Most problems you will face are significantly more complicated than the previous problem and the following one. In the engineering world, problems are presented as so-called "word problems", in which a system is described and the problem must be set up and solved (if possible) from the description. This section will attempt to illustrate through example, step by step, some common techniques and pitfalls in setting up mass balances. Some of the steps may seem somewhat excessive at this point, but if you follow them carefully on this relatively simple problem, you will certainly have an easier time following later steps.

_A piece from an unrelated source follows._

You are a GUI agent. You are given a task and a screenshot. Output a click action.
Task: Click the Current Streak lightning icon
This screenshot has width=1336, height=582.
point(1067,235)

Single Component in Multiple Processes: a Steam Process[edit]

Example
Example:


A feed stream of pure liquid water enters an evaporator at a rate of 0.5 kg/s. Three streams come from the evaporator: a vapor stream and two liquid streams. The flowrate of the vapor stream was measured to be 4*10^6 L/min and its density was 4 g/m^3. The vapor stream enters a turbine, where it loses enough energy to condense fully and leave as a single stream. One of the liquid streams is discharged as waste, the other is fed into a heat exchanger, where it is cooled. This stream leaves the heat exchanger at a rate of 1500 pounds per hour. Calculate the flow rate of the discharge and the efficiency of the evaporator.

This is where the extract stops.